Personal information
- Born: May 2, 1971 (age 54) Stockton, California, U.S.
- Listed height: 6 ft 5 in (1.96 m)
- Listed weight: 305 lb (138 kg)

Career information
- High school: Lodi (CA)
- College: Pacific
- NFL draft: 1993: 4th round, 93rd overall pick

Career history
- New York Giants (1993–1998); Atlanta Falcons (1999);

Career NFL statistics
- Games played: 101
- Games started: 67
- Fumble recoveries: 5
- Stats at Pro Football Reference

= Greg Bishop =

American football player (born 1971)

Gregory Lawrence Bishop (born May 2, 1971) is an American former professional football player who was an offensive tackle in the National Football League (NFL). He played college football for the Pacific Tigers and was selected by the New York Giants in the fourth round of the 1993 NFL draft. He played for the Giants and the Atlanta Falcons.

==Biography==
Bishop was born in Stockton, California and graduated from Lodi High School.
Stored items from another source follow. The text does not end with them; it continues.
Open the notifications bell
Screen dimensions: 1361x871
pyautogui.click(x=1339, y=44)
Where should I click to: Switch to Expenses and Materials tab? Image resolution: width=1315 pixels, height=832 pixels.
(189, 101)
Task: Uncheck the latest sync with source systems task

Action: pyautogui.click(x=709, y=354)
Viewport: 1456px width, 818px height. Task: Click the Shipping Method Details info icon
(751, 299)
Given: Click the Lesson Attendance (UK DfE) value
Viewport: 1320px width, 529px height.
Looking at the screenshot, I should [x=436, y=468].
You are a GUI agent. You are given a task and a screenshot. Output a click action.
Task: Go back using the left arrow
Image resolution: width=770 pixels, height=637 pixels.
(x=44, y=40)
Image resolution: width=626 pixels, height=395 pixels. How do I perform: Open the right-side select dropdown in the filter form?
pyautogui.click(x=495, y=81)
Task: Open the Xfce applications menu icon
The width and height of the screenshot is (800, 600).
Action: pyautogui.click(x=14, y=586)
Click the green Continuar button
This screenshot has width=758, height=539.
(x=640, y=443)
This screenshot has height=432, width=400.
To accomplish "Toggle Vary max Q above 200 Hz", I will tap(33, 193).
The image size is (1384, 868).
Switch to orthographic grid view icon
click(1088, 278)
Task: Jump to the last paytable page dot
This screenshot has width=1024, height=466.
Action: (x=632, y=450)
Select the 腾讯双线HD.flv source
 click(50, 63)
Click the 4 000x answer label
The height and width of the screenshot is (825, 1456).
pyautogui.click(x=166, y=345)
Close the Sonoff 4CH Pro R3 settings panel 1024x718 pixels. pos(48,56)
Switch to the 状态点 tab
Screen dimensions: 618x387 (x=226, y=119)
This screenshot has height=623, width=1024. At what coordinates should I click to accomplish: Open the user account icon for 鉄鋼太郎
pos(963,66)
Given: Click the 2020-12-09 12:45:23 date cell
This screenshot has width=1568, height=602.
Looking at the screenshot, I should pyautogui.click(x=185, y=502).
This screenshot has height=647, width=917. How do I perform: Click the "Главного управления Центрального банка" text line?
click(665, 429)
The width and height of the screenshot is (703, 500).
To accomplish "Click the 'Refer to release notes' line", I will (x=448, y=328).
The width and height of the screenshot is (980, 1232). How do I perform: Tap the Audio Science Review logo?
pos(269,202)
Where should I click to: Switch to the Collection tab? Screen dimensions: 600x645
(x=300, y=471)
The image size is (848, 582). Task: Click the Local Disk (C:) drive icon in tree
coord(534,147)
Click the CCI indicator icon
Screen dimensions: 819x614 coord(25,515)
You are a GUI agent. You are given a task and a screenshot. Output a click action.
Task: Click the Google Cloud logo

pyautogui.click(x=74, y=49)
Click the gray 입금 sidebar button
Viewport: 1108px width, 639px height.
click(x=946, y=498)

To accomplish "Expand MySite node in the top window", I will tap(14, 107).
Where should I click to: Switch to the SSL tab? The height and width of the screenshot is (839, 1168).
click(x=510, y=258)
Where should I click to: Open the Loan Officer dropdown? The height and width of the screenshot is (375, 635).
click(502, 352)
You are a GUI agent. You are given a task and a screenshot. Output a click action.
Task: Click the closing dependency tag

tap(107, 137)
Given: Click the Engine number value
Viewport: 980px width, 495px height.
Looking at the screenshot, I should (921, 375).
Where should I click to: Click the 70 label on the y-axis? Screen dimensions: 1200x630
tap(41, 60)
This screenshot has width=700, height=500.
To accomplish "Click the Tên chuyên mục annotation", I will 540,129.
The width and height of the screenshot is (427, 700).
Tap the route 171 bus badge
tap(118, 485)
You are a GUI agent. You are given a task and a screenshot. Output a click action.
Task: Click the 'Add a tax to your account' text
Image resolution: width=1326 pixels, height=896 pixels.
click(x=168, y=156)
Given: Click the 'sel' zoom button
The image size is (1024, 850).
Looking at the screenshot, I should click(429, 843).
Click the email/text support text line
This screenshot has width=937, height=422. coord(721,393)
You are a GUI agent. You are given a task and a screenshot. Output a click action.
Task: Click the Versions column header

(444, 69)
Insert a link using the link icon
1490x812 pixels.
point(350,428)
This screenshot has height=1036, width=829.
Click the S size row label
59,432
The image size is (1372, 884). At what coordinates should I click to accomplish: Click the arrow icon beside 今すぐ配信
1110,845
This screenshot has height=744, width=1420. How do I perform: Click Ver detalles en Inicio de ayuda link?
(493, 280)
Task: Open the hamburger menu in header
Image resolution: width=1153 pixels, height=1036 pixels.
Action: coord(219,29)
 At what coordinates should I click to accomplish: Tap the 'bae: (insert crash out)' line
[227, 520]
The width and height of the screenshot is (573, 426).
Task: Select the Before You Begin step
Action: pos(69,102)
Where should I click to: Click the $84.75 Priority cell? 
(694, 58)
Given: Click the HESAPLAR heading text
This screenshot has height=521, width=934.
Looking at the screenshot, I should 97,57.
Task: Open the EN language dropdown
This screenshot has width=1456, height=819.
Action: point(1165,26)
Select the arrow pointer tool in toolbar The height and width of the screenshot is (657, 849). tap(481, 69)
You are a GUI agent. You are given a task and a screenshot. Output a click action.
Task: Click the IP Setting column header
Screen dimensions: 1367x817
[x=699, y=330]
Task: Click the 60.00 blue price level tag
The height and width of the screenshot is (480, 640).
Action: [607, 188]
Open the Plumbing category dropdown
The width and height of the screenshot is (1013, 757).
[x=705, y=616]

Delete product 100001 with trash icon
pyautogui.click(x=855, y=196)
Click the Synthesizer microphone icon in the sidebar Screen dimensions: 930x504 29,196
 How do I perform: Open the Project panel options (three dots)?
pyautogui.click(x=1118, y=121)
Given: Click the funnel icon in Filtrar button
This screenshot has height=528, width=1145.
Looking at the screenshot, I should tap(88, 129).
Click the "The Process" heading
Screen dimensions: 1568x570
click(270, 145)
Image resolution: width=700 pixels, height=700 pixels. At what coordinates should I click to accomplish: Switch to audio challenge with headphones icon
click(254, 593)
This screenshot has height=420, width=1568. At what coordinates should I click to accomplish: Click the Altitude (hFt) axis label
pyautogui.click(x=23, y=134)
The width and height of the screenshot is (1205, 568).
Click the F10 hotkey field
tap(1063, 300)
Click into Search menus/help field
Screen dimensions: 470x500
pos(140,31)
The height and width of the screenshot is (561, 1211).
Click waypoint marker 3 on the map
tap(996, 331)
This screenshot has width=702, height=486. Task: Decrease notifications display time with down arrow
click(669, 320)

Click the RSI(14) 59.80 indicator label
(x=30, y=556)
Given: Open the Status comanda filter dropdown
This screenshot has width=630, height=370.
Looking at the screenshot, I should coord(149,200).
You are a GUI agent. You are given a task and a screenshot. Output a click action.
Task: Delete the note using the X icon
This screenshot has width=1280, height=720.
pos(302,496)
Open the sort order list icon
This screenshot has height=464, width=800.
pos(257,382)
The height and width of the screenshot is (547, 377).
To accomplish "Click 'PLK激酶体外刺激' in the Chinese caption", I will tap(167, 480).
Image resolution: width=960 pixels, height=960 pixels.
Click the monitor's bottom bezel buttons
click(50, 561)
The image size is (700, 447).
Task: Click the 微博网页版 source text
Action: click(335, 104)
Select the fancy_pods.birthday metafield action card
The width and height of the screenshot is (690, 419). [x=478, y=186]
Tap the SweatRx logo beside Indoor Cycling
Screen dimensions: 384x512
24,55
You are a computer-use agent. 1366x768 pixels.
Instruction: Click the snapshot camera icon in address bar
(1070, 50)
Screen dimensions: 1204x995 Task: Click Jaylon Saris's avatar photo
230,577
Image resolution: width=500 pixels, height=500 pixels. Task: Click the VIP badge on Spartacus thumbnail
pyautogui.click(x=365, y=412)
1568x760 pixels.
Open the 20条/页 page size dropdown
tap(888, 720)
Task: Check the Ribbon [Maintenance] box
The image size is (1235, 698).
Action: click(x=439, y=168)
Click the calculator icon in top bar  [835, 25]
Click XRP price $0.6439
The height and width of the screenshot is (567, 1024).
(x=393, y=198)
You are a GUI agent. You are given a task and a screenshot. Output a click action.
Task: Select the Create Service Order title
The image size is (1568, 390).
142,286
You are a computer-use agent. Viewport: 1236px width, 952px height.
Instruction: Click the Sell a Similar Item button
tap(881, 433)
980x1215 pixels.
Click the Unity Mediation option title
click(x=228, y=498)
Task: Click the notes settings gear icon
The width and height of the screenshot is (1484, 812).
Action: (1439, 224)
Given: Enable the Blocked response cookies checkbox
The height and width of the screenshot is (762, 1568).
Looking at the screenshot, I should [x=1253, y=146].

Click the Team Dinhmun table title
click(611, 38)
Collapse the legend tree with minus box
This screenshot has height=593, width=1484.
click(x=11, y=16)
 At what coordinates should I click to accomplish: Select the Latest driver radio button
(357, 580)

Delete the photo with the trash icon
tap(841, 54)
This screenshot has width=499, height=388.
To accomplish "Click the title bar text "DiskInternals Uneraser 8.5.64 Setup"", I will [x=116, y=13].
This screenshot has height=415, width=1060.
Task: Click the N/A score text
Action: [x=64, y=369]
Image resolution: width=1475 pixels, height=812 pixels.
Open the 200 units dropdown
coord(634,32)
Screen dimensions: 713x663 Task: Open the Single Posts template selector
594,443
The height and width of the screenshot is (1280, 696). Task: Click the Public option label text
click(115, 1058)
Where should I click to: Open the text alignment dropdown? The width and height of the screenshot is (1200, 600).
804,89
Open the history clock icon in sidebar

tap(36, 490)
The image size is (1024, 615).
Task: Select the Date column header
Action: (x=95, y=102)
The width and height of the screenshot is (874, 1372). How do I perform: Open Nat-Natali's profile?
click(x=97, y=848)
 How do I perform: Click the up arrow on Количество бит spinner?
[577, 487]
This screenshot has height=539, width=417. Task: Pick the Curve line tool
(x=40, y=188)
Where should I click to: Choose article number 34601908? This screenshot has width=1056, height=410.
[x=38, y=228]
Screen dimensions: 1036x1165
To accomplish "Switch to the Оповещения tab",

He played college football at the University of the Pacific, where he played defensive lineman and left tackle.

Bishop played six seasons for the New York Giants, and one season for the Atlanta Falcons before retiring in 1999.
In 2004, Bishop was inducted into the University of the Pacific Hall of Fame.

He and his wife Julie live in Lodi, California, and he is an assistant coach on the Lodi High School football team.